Parker slinks off into shadows, shaking his fist at The 311. As he fastens his harness and leaps from the EMA roof and the final credits begin to roll, Parker snarls: “Every political party will have access to that same information and they can formulate their tax policies and set them out before the next election.”

To be honest, almost no one was seriously imagining that the prime minister was going to signal a wealth tax, a “tax switch” or any other substantial fiscal reforms in his speech today, three weeks out from budget day. But that the prime minister decided to deploy the extinguisher just 24 hours on tells its own story.

A new wealth tax in Labour’s 2023 manifesto is not impossible. The internal debate may still be alive. But since he was propelled unopposed to the ninth floor in January, Hipkins has steadfastly stuck to a small-target script of refocus, back-to-basics, bread-and-butter and – a new variation launched today – a “no-frills budget”. Given that deeply cautious pragmatism, and the burnt fingers endured by Labour on CGT since the days of Phil Goff, it would take a truly Jack Baueresque plot twist to see Hipkins turn around in the months to come and pledge a bold new wealth tax after all. 

That doesn’t mean Parker’s spotlight on The 311 will be entirely in vain, however.

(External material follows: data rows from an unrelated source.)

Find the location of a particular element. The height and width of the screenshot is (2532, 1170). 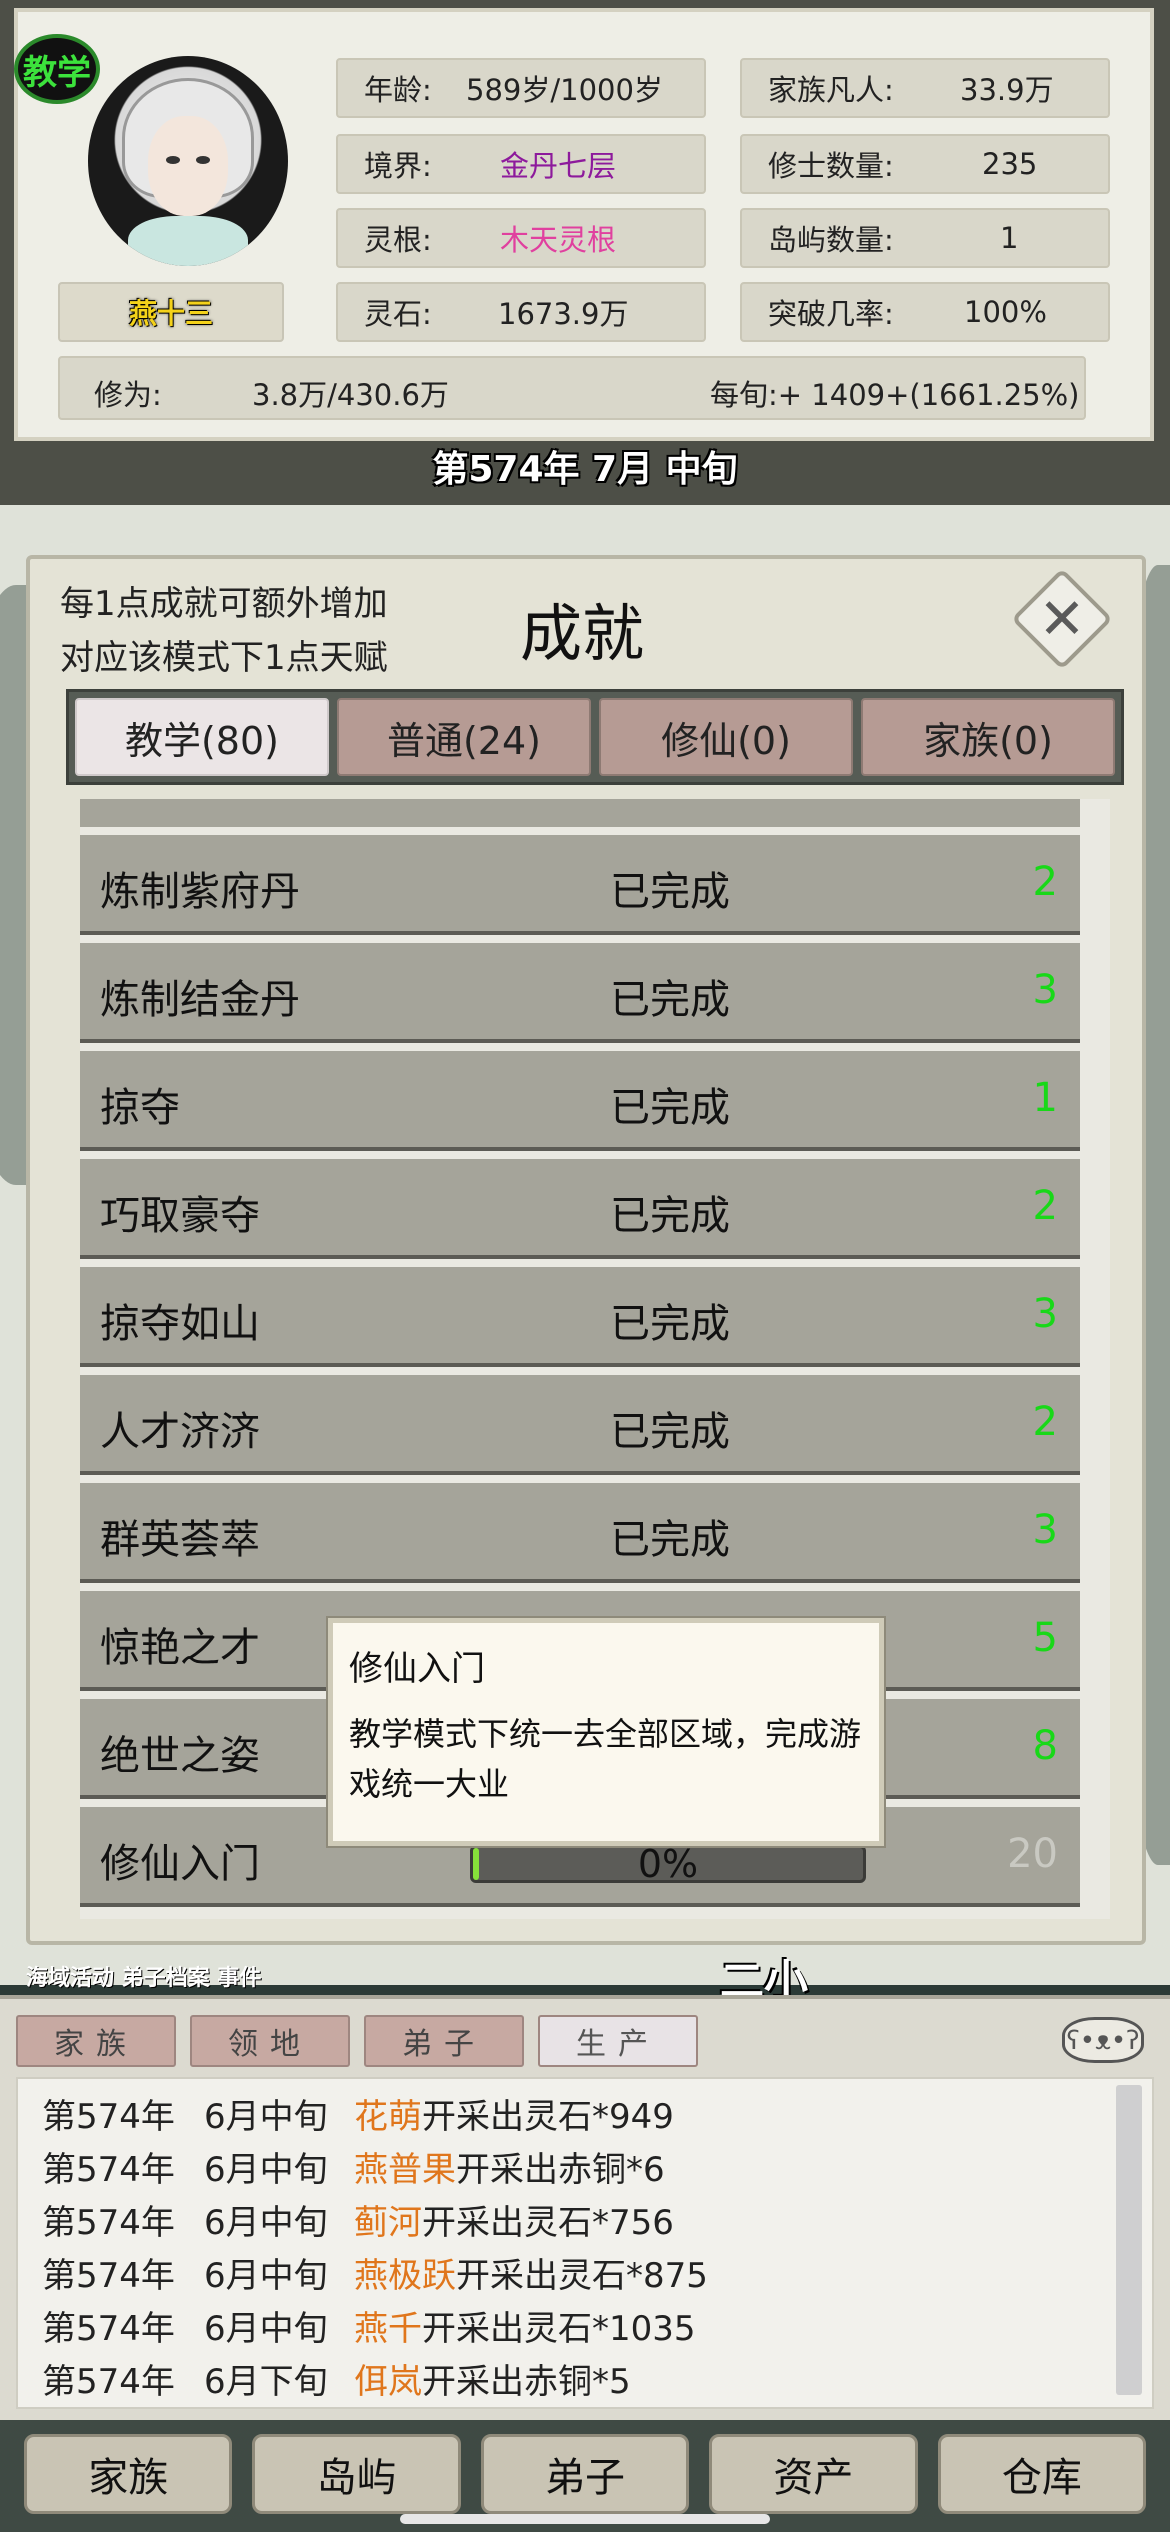

stat-cultivators-label: 修士数量: is located at coordinates (831, 166).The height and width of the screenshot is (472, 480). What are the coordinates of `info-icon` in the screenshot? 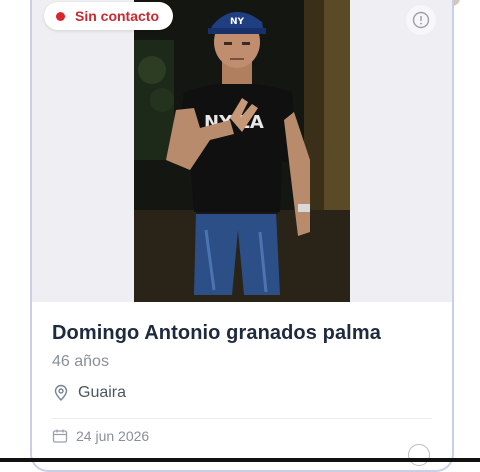 It's located at (421, 20).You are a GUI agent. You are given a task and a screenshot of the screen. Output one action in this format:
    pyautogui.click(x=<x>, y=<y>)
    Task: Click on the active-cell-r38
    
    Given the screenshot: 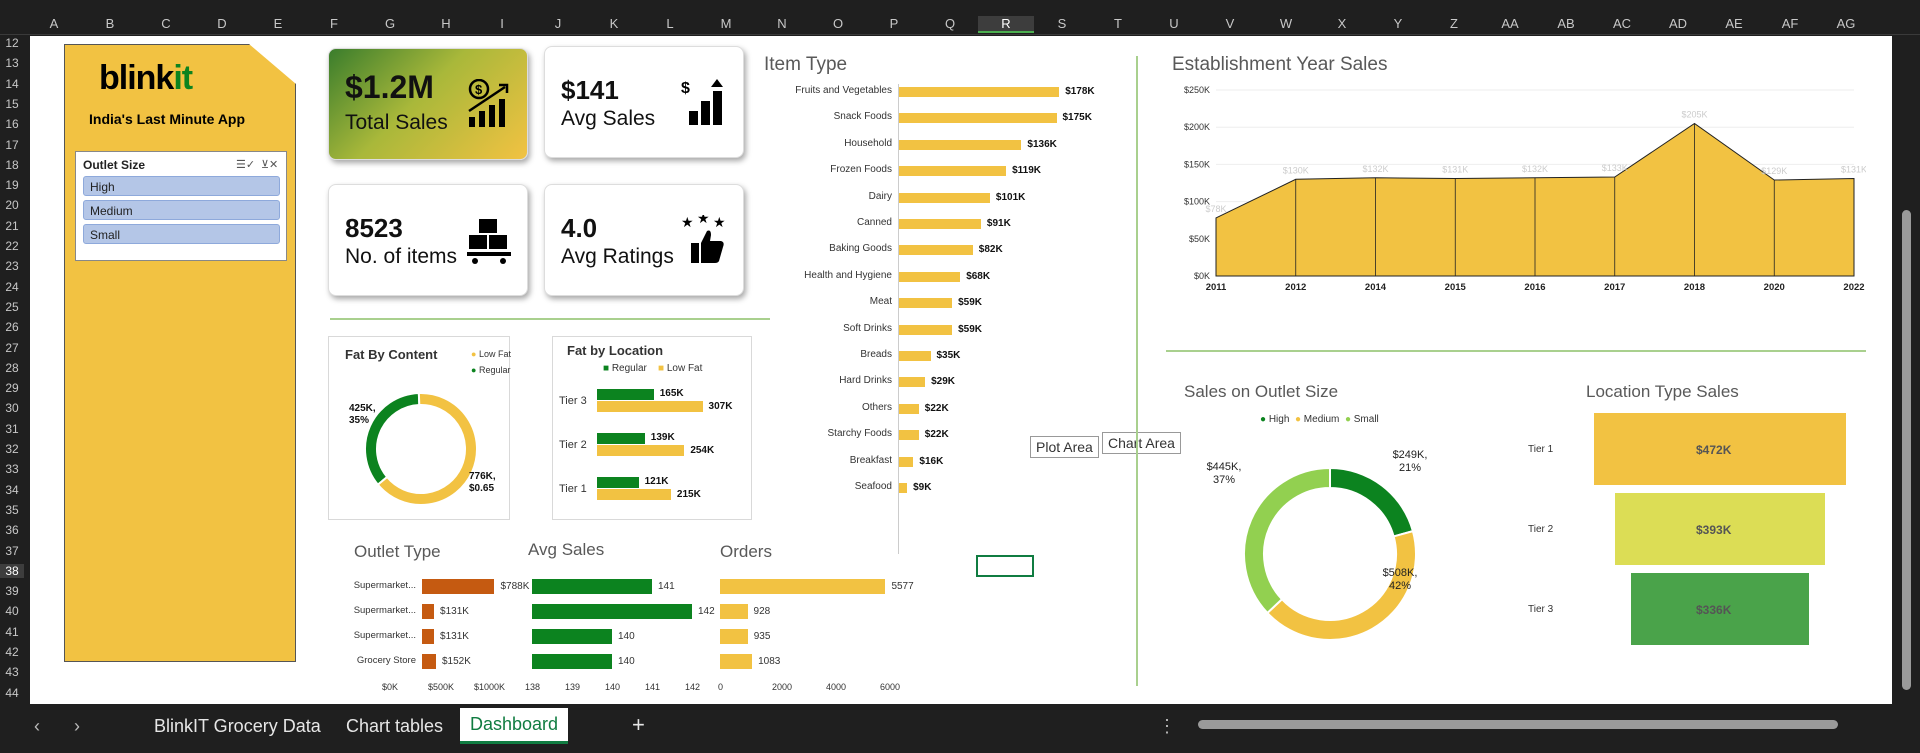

While National can say that as long as Hipkins keeps his rule-out commitment to the budget only, a sneaky CGT could be up his sleeve, Labour won’t hate the cyclorama of the IRD report flapping away. They won’t hate the backdrop to the 2023 election being an image of the wealthiest New Zealanders paying relatively low rates of tax compared with the rest of us.

Much likelier than a bold new approach to tax predicated on the gap identified 24 hours ago is something tactical. A tax policy that sees a further upwards tweak for the very highest earners in income tax, say. Such a manoeuvre would be less about addressing the “fundamental unfairness in our tax system” that David Parker divined in the IRD report, however, and more about getting the series renewed.